▶ [WORK TO DO]: Extract each line of the material below that contains the string "Open". Case counts.

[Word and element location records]

========

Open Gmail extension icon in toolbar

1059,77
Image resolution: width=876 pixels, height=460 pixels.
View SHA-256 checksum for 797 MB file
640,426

========

▶ [SOLUTION TO THIS EXERCISE]:
Open Gmail extension icon in toolbar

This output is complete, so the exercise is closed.